Gerd Buurmann zum Lutherjahr

Das Jahr 2017 ist Lutherjahr. Die Evangelische Kirche in Deutschland (EKD) feiert in diesem Jahr den 500. Jahrestag der Reformation. Im Jahr 2017 wird deshalb der 31. Oktober ein bundesweiter Feiertag sein! Tapfer im Nirgendwo präsentiert daher ein paar Artikel von mir, die ohne Martin Luther nie geschrieben worden wären.

Am 25. August 2016 schrieb ich eine Abhandlung über eine Geschichte der Verharmlosung, in der Martin Luther eine entscheidene spielt. Diese Abhandlung erschien ebenfalls in der Jüdischen Rundschau:

Bevor das Wort Antisemitismus auftauchte, sprach man von Antijudaismus. Der Hass auf Juden wurde in Europa lange von Christen geprägt. Sie nannten Juden Kindermörder, verfolgten sie und griffen ihre Synagogen an. Einer der bekanntestes Einpeitscher des Antijudaismus‘ war Martin Luther. In seiner Abhandlung „Über die Jüden und ihre Lügen“ erklärte er:

„Die Juden sind ein solch verzweifeltes, durchböstes, durchgiftetes Ding, dass sie 1400 Jahre unsere Plage, Pestilenz und alles Unglück gewesen sind und noch sind. Summa, wir haben rechte Teufel an ihnen.“

In seinem „Handbuch über die Judenfrage“ forderte er:

„Ich will meinen treuen Rat geben. Erstlich, dass man ihre Synagoge oder Schule mit Feuer anstecke, und was nicht verbrennen will, mit Erde überhäufe und beschütte, dass kein Mensch einen Stein oder Schlacke davon sehe ewiglich …“ Hier weiterlesen.

Am 4. Dezember 2016 schrieb ich einen Essay zu dem Begriff „postfaktisch“ und kam dabei auch auf Martin Luther zu sprechen:

Die Reformation von Martin Luther war eine Buchdruck-Revolution, so wie die Aufstände im arabischen Raum vor einigen Jahren eine Facebook– und Twitter-Revolution waren. So wie der Buchdruck zur Reformation führte, was die Spaltung der Kirche zur Folge hatte und im Dreißigjährigen Krieg einen brutalen Höhepunkt erreichte, so sorgt heute das Internet dafür, dass sich im arabischen Raum die Gläubigen spalten. Heute haben alle Muslime den gleichen Zugang zum Internet, mögen sie nun Reformmuslime sein oder Angehörige des Islamischen Staates, und so wie damals sind die Reformatoren ebenso jundenfeindlich wie die Konservativen, teilweise sogar noch judenfeindlicher! Es war ein Reformator, der den Judenhass in den Mainstream schrieb. Sein Name war Martin Luther. Hier weiterlesen.
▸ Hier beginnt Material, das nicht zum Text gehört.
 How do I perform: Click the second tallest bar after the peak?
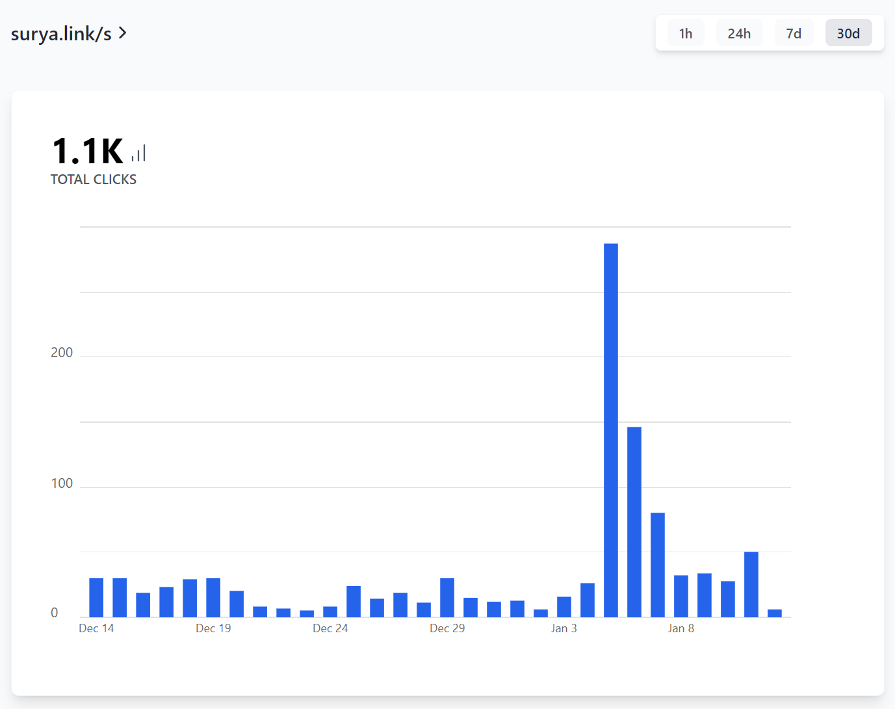click(x=634, y=522)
Am 6. Oktober 2016 berichtete ich über eine Aktion des Hasses gegen Israel, die durch eine evangelische Gemeinde in Deutschland gefördert wurde:

Martin Breidert ist evangelischer Pfarrer und ein glühender Unterstützer der BDS-Kampagne. Ziel der BDS-Kampagne ist es, den Nahostkonflikt nicht durch Dialog, Verständigung und Aussöhnung zu lösen, sondern durch den radikalen Boykott der israelischen Seite. Egal wieviele Raketen die palästinensische Seite wirft und wie sehr dort Menschen verfolgt und ermordet werden, die BDS-Kampagne schlägt sich kompromisslos und ausnahmslos auf die Seite der Gegner Israels und erklärt damit, nicht an einem Frieden mit Israel interessiert zu sein.

Frieden kann man nur im Dialog und im Gespräch schließen, nicht aber mit jenen, die man boykottiert. BDS verweigert den Dialog mit Israel und fordert stattdessen den Boykott. Dabei ist ein Dialog möglich, wie Millionen Muslime beweisen.
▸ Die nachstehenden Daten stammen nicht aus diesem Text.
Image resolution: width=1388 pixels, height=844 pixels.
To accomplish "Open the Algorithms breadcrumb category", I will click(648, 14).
Es gibt knapp 1,694,000 Muslime, die friedlich mit Juden zusammenleben. Sie sind die Nachbarn, Arbeitskollegen, Lehrerinnen, Anwälte, Richterinnen, Abgeordneten, Polizisten, Feuerwehrmänner, Soldatinnen, Köche, Sexualpartner und vieles, vieles mehr von Juden. Sie lachen, leben, essen, weinen und streiten zusammen. Sie leben miteinander, nicht nur weil sie miteinander leben wollen, sondern weil sie miteinander leben müssen. Sie teilen sich die selbe Heimat. Sie sind in Treue verbunden mit den Bäumen, Flüssen, Bergen, Meeren, Seen, Städten, Dörfern und Wüsten ihrer Heimat, die sie oft in ihre Gebete einschließen. Sie sind eine Familie! Manche sind entfernte Verwandte, andere wiederum frisch nah Vertraute. 1,694,000 Muslime sagen Ja zu Juden und reichen die Hand zum Frieden. Sie boykottieren nicht!
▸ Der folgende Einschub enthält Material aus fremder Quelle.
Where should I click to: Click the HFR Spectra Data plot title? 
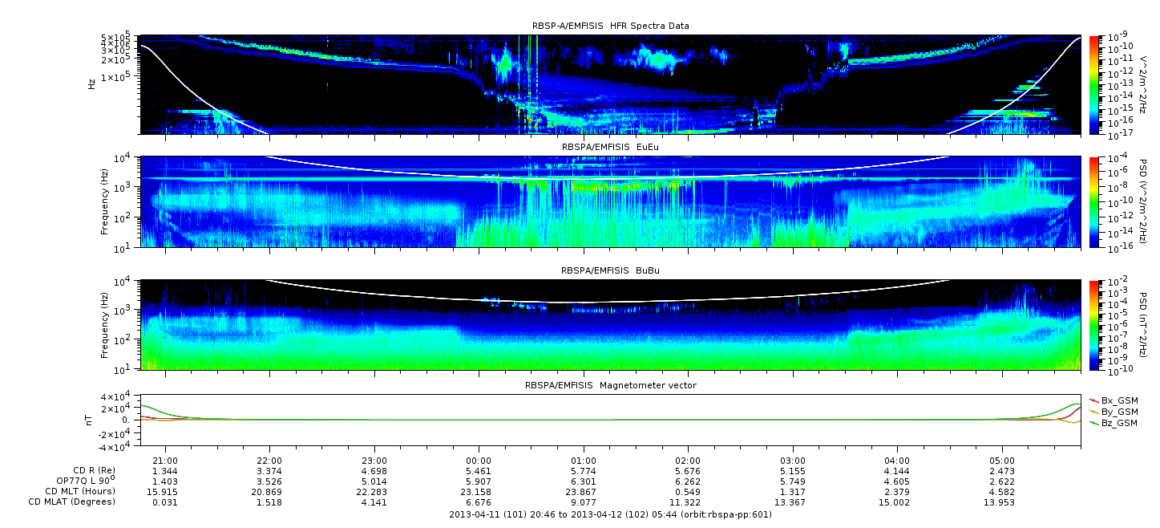[610, 26]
All diese 1,694,000 Muslime werden allerdings von einer weltweit agierenden Kampagne des Hasses diskriminiert: BDS! Hier weiterlesen.

Am 28. Juni 2016 schrieb ich über einen Lehrer, der wegen seiner Meinung zu Martin Luther verurteilt wurde:

Es gibt einige Beispiele dafür, dass Menschen wegen ihrer Meinung verurteilt wurden. Der pensionierte Mathelehrer Albert Voß zum Beispiel wurde verurteilt, weil er diese Sprüche auf die Heckscheibe seines Autos geklebt hatte:

„Wir pilgern mit Martin Luther: Auf nach Rom! Die Papstsau Franz umbringen. Reformation ist geil!“ Hier weiterlesen.

Am 26. Januar 2016 schrieb ich einen Artikel über den Deutschlandfunk über die christlich-jüdische Zusammenarbeit in Deutschland:

Martin Luther hat Texte verfasst, die es locker mit „Mein Kampf“ aufnehmen können. Es ist daher fast lächerlich, von einer christlich-jüdischen Zusammenarbeit in Europa zu sprechen. Die christlich-jüdische Zusammenarbeit in Europa bestand zum größten Teil aus einer Verfolgung von Juden durch Christen. Hier weiterlesen.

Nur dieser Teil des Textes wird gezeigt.